Rasoulof hat, zusammen mit seinem ebenso regimekritischen Berufskollegen Jaʿfar Panahi, den Rapper Toomaj besucht, als dieser im November 2023 wenige Tage auf freiem Fuß war. Ein historisches Foto dokumentiert diesen Solidaritätsbesuch. Die beiden Patriarchen der subtilen Regimekritik nehmen den jungen Mann der offenen Revolte in ihre Mitte.
Wenig später war Toomaj wieder hinter Gittern. "Mittelalterlich" sei das nun ergangene Todesurteil gegen den Rapper, erklärten Rasoulof und Panahi. Einerseits trifft diese Charakterisierung gewiss zu.
Toomaj wurde wegen "Korrumpierung auf Erden" verurteilt. In ihrer religiös gefärbten Unbestimmtheit ist die Strafnorm geeignet, jeden Missliebigen an den Galgen zu bringen.
Andererseits verfehlt die Einstufung als "mittelalterlich" den tiefen Gehalt des koranischen Begriffs "fasād fī-l-arḍ" (Korrumpierung oder Verderben auf Erden). Wer den politischen, sozialen, moralischen und nicht zuletzt ökologischen Zustand des Landes betrachtet, dem muss ins Auge fallen, dass niemand dieses Verbrechens so schuldig ist wie die Machthaber selbst.

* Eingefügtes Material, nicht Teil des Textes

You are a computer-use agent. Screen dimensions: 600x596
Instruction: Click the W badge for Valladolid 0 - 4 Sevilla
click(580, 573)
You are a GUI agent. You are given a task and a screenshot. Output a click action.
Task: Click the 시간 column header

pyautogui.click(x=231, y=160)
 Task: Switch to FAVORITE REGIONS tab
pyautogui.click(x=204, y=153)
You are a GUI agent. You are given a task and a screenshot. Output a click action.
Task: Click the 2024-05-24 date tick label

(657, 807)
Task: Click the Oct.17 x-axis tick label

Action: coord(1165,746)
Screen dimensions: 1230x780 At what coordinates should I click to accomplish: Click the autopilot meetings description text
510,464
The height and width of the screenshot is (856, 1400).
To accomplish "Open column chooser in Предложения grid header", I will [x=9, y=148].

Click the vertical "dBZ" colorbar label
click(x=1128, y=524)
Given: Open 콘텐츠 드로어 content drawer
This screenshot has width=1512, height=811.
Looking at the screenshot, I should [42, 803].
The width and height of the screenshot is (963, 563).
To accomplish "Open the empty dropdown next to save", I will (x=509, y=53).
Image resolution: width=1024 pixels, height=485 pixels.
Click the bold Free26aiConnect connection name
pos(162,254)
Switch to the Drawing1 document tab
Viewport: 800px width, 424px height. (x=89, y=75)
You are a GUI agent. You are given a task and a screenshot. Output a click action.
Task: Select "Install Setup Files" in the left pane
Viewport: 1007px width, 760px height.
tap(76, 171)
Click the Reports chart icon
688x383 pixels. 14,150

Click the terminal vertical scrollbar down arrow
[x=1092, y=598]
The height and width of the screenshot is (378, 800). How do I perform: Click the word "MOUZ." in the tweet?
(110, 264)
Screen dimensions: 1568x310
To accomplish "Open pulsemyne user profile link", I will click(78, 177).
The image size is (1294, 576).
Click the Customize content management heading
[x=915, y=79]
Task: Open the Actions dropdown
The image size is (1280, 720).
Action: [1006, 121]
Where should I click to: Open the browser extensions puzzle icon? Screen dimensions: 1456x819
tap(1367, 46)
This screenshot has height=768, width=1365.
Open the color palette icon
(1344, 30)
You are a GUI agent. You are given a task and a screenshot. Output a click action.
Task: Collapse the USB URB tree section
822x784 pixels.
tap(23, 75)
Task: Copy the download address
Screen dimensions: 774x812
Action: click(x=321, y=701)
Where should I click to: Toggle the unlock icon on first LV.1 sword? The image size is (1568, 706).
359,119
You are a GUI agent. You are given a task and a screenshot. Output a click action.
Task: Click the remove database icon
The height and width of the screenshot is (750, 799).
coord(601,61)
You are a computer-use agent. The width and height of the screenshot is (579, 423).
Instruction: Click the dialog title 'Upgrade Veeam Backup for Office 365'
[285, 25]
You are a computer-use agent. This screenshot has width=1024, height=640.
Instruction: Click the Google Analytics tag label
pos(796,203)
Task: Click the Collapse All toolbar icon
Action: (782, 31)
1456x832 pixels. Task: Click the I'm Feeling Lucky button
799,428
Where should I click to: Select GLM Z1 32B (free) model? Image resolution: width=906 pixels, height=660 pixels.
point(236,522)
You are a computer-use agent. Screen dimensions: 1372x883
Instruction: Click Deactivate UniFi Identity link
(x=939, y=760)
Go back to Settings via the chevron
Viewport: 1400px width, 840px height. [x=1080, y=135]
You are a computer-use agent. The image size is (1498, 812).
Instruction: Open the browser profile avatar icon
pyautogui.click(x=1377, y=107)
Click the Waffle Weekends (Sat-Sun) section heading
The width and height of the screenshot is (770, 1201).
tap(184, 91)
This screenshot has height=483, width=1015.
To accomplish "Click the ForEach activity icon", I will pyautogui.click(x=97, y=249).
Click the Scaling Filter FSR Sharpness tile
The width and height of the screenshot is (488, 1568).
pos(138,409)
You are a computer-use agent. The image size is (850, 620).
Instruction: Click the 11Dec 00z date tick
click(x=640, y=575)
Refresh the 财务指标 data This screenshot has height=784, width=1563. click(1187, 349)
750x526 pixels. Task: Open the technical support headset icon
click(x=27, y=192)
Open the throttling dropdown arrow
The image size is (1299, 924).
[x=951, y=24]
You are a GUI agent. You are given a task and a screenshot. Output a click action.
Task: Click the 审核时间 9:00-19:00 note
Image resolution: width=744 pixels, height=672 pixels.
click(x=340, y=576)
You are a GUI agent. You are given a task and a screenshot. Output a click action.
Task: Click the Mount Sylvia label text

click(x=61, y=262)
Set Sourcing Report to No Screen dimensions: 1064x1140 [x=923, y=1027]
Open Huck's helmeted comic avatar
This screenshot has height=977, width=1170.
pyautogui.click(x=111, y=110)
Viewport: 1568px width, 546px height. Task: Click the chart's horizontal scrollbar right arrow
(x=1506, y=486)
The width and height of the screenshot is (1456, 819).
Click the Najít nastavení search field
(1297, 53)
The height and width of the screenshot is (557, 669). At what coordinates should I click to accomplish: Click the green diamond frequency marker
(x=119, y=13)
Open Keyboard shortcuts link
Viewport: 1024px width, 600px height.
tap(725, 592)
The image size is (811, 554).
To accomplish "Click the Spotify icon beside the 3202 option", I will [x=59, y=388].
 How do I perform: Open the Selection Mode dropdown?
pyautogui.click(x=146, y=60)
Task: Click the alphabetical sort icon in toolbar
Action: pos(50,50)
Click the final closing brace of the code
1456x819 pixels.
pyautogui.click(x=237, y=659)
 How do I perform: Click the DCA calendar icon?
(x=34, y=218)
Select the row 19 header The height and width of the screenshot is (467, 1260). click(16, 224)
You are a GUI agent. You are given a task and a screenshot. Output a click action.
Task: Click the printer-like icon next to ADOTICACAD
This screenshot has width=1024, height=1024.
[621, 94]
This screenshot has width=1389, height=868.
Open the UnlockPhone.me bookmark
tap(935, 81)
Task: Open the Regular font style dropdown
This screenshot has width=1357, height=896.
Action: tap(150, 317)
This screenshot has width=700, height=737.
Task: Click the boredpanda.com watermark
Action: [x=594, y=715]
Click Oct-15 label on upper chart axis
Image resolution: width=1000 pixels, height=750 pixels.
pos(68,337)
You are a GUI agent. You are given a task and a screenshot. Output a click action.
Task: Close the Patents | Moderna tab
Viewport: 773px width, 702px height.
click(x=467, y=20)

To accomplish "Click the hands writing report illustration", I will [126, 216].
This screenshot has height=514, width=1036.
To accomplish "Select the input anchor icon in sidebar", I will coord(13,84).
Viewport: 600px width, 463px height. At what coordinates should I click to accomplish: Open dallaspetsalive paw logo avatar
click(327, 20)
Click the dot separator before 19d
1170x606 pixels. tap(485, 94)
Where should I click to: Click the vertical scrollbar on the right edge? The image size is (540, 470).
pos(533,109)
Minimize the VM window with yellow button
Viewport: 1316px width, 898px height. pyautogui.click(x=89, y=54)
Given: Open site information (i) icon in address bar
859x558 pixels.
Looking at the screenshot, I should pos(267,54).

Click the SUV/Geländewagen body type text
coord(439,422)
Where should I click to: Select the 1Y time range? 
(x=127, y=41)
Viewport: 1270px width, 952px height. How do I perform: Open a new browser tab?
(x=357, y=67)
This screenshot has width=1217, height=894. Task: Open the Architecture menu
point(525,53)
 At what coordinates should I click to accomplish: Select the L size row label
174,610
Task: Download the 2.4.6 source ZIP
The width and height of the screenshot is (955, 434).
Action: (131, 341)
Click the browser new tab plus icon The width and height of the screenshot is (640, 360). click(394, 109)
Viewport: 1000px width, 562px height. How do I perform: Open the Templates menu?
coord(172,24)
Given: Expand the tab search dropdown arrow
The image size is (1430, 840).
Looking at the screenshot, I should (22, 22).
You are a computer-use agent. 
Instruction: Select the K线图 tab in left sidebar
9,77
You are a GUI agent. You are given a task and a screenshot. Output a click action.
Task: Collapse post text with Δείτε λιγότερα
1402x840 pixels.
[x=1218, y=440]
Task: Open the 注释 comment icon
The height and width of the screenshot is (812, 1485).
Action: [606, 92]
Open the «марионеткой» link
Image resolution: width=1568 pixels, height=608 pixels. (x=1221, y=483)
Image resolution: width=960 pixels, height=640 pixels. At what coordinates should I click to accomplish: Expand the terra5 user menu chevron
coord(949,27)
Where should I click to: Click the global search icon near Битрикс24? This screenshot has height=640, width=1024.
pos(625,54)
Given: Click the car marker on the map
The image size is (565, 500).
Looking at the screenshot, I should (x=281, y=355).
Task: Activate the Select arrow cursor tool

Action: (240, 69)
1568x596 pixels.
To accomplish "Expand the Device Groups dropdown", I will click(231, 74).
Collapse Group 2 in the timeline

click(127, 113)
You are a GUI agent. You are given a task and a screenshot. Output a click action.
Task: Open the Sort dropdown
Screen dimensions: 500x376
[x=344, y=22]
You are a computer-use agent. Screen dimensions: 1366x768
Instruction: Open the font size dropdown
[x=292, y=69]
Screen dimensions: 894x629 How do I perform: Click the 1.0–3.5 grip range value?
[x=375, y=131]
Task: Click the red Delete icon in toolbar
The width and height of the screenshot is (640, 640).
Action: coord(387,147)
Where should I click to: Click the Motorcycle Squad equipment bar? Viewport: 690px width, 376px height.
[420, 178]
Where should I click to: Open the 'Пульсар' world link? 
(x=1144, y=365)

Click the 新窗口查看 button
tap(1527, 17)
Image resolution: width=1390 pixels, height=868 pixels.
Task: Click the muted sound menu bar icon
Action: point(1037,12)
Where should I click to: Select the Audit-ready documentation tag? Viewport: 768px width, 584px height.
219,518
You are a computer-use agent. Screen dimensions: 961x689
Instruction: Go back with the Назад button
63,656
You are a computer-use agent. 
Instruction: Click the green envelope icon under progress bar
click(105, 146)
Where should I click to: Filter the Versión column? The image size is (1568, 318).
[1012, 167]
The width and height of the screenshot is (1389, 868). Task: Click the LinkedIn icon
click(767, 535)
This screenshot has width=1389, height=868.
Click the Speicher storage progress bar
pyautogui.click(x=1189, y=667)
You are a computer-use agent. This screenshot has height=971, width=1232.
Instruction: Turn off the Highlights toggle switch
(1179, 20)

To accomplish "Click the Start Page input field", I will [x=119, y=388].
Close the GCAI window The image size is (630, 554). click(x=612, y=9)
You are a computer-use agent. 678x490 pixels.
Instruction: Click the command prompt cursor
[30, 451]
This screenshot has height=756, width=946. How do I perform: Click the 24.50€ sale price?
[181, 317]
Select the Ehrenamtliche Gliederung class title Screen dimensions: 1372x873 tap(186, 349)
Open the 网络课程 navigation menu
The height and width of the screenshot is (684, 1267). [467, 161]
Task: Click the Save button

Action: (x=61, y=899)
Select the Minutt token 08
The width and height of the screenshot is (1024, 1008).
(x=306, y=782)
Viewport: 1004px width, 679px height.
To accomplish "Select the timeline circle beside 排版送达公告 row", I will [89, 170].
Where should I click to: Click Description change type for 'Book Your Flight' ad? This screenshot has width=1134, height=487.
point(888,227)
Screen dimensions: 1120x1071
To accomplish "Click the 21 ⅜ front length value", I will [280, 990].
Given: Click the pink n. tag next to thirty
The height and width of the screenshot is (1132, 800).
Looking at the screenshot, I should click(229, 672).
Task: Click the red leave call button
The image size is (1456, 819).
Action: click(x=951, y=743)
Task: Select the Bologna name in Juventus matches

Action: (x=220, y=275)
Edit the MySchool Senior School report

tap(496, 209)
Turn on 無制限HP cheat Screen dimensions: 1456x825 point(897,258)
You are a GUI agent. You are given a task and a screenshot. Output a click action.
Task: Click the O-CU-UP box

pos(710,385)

Sie haben den Iran verdorben. Den Islam als Legitimationsquelle für irgendetwas haben sie damit - ein Nebeneffekt, der voreilige westliche Ideologen freuen wird - nachhaltig diskreditiert.
Mit Todesverachtung
Dem Erscheinen eines Toomaj Salehi haftet etwas objektiv Unvermeidliches an. Wer, wenn nicht der Weltstraßenkünstler, soll sich der "Herrschaft der Lumpen" noch entgegenstellen? Den Unterdrückern sagt er voraus, dass sie ihre Rolle mit den Unterdrückten bald tauschen würden. Das klingt nicht wirklich gut. Als wenn der Protest gegen das nihilistische Regime selbst zum Nihilismus verdammt wäre. Von der Todesverachtung ist der Schritt dorthin bekanntlich nicht sehr groß.
Aber wer ist Toomaj? Er ist ein Unbewaffneter und ein organisatorisch Ungebundener, der in seinem Zornesschwall die Fiktion einer Augenhöhe mit dem Gegner herstellt. Ein nationalistisch aufgeladenes "Wir" versucht er zu definieren als die große Gruppe derjenigen, die gegen das Regime sind. Diesem gibt er so eine Steilvorlage für hartes Durchgreifen, einerseits. Toomaj hält den Machthabern sozusagen beide Wangen hin.
Es droht ein Verzweiflungsschub
Andererseits ist er gerade deshalb landesweit bekannt, weil er einer verbreiteten Stimmung Ausdruck gibt. Eine Vollstreckung des Todesurteils wird einen Verzweiflungsschub auslösen. Das ist aus Sicht der Machthaber nicht ohne Risiko. Dieses hat der Rapper selbst benannt. Er kündigt ihnen in einem Song an, dass sie ihren Herrschaftsapparat mit den Gewaltorgien ins Chaos stürzen werden.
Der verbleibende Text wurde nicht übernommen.